» To be done
Starting at the beginning of the data and ending at the line that contains "coord(231,472)", reproduce those lines with "column header" changed to "column heading" and everything else left unchanged.

» Task inputs

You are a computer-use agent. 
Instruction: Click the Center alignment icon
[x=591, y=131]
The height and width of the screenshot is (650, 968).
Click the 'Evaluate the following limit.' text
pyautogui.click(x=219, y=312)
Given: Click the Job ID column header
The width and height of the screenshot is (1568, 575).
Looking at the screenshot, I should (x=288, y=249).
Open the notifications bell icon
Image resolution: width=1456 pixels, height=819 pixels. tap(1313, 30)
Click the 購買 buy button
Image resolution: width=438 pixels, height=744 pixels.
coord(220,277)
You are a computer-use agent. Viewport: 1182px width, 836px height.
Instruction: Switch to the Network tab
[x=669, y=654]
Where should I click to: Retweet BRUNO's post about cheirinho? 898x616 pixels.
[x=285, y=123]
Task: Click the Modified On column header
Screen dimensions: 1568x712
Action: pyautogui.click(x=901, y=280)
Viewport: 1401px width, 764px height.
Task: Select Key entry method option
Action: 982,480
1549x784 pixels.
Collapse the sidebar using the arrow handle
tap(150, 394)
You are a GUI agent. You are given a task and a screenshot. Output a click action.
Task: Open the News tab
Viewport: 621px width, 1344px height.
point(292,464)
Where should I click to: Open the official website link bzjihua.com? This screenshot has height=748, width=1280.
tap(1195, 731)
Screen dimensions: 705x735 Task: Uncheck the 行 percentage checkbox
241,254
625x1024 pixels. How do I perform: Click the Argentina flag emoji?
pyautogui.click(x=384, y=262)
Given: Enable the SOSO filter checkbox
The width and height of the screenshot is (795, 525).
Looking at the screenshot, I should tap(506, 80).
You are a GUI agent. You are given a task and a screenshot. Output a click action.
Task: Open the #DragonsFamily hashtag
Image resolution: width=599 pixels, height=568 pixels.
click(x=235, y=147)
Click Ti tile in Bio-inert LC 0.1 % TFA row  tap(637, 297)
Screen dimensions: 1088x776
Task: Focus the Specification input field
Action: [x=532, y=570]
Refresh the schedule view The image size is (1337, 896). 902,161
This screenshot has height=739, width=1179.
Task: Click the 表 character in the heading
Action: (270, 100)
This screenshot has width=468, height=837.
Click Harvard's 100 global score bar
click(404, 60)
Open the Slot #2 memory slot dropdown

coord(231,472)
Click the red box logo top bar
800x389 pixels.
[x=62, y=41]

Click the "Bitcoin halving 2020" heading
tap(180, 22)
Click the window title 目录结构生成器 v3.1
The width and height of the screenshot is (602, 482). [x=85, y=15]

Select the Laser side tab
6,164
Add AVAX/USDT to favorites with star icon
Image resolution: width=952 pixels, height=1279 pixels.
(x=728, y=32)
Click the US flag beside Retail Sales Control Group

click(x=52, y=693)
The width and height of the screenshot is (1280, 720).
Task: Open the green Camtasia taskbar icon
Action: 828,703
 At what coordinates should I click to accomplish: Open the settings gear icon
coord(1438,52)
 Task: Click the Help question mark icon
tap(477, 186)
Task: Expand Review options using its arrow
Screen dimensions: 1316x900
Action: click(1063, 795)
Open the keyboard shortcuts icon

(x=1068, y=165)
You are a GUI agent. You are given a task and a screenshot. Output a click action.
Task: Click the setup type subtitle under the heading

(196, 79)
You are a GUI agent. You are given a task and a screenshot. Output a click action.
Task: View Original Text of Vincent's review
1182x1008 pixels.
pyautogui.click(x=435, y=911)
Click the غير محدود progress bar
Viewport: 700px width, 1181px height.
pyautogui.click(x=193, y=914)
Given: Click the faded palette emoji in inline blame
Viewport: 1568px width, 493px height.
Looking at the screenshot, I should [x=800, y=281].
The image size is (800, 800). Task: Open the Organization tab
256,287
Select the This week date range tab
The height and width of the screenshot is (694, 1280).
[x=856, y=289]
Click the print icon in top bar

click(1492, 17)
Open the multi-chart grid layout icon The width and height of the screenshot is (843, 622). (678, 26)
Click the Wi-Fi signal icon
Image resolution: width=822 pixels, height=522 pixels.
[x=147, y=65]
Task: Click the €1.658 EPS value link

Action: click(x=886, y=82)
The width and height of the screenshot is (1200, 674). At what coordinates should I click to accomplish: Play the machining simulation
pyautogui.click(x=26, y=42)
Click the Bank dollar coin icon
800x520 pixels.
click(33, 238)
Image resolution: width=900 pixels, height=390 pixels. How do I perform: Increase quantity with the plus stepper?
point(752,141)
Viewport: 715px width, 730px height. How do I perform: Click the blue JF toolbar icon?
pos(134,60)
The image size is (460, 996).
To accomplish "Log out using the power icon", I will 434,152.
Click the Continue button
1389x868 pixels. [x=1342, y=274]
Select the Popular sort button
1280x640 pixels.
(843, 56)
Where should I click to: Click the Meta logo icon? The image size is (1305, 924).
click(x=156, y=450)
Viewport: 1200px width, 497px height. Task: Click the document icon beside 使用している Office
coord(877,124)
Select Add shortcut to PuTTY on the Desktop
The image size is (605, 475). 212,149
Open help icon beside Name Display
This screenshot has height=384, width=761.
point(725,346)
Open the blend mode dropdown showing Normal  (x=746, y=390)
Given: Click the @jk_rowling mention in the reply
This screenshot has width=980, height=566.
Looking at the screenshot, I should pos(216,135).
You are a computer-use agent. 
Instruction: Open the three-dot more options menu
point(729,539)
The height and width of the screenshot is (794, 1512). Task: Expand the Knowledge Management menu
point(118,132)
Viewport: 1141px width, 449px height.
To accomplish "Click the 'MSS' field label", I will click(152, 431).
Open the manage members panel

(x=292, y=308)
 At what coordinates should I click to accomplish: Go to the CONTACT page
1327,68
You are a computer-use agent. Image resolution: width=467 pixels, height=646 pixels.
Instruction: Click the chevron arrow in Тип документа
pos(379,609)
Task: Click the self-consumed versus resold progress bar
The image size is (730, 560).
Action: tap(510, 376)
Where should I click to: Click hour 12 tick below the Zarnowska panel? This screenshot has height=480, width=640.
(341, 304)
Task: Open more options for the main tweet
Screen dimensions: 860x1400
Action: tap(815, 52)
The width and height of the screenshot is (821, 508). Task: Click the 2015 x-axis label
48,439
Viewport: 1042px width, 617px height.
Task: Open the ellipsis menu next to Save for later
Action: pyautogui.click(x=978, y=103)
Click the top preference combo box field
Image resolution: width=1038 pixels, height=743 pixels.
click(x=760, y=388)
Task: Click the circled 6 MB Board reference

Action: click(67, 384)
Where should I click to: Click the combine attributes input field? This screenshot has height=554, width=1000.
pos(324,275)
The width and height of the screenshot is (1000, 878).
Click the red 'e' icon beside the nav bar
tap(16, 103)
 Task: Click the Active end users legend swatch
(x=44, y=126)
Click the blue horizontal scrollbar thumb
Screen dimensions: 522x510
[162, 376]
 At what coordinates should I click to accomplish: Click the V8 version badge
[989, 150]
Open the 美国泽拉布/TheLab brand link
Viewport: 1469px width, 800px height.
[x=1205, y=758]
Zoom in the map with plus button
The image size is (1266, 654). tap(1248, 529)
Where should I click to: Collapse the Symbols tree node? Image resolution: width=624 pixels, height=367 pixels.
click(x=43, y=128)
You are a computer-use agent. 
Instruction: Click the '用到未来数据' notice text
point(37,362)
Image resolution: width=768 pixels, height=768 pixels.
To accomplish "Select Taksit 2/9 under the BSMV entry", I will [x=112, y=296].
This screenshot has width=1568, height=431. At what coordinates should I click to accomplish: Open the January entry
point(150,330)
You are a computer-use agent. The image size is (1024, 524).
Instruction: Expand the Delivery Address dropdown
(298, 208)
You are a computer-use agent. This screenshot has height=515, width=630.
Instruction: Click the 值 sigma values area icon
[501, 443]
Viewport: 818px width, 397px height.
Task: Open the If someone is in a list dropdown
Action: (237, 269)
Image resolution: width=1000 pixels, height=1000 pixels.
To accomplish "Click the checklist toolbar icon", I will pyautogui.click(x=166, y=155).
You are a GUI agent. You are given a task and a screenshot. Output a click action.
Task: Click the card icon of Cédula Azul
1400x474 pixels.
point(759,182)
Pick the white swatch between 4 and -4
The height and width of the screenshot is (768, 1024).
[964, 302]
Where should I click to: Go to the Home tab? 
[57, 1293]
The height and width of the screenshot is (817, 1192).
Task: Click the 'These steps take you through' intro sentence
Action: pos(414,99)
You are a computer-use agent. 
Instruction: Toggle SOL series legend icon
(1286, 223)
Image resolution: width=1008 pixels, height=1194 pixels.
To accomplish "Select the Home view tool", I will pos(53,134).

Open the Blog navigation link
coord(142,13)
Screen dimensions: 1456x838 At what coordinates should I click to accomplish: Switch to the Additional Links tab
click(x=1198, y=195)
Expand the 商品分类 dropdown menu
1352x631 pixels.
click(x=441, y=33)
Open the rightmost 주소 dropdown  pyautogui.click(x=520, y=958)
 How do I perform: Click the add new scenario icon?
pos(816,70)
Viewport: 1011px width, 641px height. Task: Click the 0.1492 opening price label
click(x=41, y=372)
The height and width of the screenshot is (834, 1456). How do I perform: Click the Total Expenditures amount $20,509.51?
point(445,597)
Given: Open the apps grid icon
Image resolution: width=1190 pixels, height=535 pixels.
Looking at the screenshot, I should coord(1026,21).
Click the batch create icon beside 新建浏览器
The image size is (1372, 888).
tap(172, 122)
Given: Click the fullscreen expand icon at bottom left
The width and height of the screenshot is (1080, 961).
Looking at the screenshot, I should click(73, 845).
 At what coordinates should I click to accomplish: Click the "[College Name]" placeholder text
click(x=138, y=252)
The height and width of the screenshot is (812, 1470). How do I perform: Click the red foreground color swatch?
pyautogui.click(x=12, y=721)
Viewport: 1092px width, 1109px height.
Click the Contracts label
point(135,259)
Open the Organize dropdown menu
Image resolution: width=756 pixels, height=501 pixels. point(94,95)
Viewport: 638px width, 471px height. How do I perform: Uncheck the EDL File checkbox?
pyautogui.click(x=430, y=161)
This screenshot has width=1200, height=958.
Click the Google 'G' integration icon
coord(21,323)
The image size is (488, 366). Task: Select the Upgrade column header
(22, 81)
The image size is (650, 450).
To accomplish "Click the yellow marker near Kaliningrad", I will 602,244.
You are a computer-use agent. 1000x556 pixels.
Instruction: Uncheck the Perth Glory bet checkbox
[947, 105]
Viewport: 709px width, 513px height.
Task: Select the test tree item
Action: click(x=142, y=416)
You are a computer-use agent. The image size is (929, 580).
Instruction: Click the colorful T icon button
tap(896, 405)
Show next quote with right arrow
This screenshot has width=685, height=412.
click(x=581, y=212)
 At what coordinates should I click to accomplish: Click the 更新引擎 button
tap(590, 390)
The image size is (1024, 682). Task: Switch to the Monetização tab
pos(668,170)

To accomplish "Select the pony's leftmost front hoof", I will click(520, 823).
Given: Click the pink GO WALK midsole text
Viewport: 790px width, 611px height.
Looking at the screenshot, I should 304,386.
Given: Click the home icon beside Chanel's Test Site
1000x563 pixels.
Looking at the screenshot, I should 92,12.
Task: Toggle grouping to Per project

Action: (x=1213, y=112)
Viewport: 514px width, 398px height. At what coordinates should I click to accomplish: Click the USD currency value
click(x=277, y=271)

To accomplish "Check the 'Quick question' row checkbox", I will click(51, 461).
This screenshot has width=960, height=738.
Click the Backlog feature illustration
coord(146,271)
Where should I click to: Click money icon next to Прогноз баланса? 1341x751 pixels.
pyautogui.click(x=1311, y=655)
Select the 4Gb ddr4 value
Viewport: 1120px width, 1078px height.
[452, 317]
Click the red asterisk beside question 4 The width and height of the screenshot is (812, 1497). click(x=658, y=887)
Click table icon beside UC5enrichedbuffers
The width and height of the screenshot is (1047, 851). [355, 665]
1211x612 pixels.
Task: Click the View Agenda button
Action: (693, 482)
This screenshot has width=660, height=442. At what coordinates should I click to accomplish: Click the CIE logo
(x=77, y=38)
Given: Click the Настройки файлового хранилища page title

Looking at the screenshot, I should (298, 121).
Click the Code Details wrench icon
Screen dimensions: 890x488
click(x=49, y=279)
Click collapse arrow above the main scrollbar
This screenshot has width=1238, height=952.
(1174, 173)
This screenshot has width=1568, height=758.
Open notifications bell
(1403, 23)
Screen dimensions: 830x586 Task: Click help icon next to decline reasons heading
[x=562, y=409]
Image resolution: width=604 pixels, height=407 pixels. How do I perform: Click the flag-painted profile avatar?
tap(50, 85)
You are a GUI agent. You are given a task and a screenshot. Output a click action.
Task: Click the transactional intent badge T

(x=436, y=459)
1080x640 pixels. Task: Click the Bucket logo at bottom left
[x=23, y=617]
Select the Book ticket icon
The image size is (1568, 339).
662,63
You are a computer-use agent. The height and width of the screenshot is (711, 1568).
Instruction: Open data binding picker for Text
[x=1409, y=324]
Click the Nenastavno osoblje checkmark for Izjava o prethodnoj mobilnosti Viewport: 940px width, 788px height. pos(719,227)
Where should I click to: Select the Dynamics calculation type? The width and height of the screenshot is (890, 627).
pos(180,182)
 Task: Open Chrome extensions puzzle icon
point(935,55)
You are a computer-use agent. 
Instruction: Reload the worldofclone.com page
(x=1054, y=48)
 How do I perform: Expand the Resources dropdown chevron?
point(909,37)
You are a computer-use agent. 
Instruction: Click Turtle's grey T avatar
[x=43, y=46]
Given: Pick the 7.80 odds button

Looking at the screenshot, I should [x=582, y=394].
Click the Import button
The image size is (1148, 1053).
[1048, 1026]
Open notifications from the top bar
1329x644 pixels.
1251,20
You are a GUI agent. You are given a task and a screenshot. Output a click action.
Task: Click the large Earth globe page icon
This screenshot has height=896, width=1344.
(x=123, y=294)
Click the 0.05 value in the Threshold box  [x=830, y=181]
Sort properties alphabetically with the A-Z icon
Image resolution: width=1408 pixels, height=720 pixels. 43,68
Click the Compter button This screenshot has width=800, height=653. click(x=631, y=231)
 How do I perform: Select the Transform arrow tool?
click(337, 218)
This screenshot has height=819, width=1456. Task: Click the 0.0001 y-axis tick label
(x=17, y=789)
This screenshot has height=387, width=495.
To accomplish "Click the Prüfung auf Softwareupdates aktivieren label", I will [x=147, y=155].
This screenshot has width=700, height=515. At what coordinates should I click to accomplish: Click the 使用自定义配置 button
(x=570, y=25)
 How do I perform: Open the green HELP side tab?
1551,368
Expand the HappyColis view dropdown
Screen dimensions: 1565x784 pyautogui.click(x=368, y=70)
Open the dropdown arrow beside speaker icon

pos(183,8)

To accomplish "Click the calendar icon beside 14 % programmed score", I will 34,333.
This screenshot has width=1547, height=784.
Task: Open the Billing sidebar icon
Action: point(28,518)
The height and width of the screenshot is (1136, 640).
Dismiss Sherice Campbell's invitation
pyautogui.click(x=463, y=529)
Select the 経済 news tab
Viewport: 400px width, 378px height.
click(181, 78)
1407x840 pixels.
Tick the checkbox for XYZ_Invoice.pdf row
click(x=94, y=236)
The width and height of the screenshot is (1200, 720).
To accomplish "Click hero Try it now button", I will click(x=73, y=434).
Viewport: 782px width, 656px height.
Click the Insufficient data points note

» Answer to the task
You are a computer-use agent. 
Instruction: Click the Center alignment icon
[x=591, y=131]
The height and width of the screenshot is (650, 968).
Click the 'Evaluate the following limit.' text
pyautogui.click(x=219, y=312)
Given: Click the Job ID column heading
The width and height of the screenshot is (1568, 575).
Looking at the screenshot, I should (x=288, y=249).
Open the notifications bell icon
Image resolution: width=1456 pixels, height=819 pixels. tap(1313, 30)
Click the 購買 buy button
Image resolution: width=438 pixels, height=744 pixels.
coord(220,277)
You are a computer-use agent. Viewport: 1182px width, 836px height.
Instruction: Switch to the Network tab
[x=669, y=654]
Where should I click to: Retweet BRUNO's post about cheirinho? 898x616 pixels.
[x=285, y=123]
Task: Click the Modified On column heading
Screen dimensions: 1568x712
Action: pyautogui.click(x=901, y=280)
Viewport: 1401px width, 764px height.
Task: Select Key entry method option
Action: 982,480
1549x784 pixels.
Collapse the sidebar using the arrow handle
tap(150, 394)
You are a GUI agent. You are given a task and a screenshot. Output a click action.
Task: Open the News tab
Viewport: 621px width, 1344px height.
point(292,464)
Where should I click to: Open the official website link bzjihua.com? This screenshot has height=748, width=1280.
tap(1195, 731)
Screen dimensions: 705x735 Task: Uncheck the 行 percentage checkbox
241,254
625x1024 pixels. How do I perform: Click the Argentina flag emoji?
pyautogui.click(x=384, y=262)
Given: Enable the SOSO filter checkbox
The width and height of the screenshot is (795, 525).
Looking at the screenshot, I should tap(506, 80).
You are a GUI agent. You are given a task and a screenshot. Output a click action.
Task: Open the #DragonsFamily hashtag
Image resolution: width=599 pixels, height=568 pixels.
click(x=235, y=147)
Click Ti tile in Bio-inert LC 0.1 % TFA row  tap(637, 297)
Screen dimensions: 1088x776
Task: Focus the Specification input field
Action: [x=532, y=570]
Refresh the schedule view The image size is (1337, 896). 902,161
This screenshot has height=739, width=1179.
Task: Click the 表 character in the heading
Action: (270, 100)
This screenshot has width=468, height=837.
Click Harvard's 100 global score bar
click(404, 60)
Open the Slot #2 memory slot dropdown

coord(231,472)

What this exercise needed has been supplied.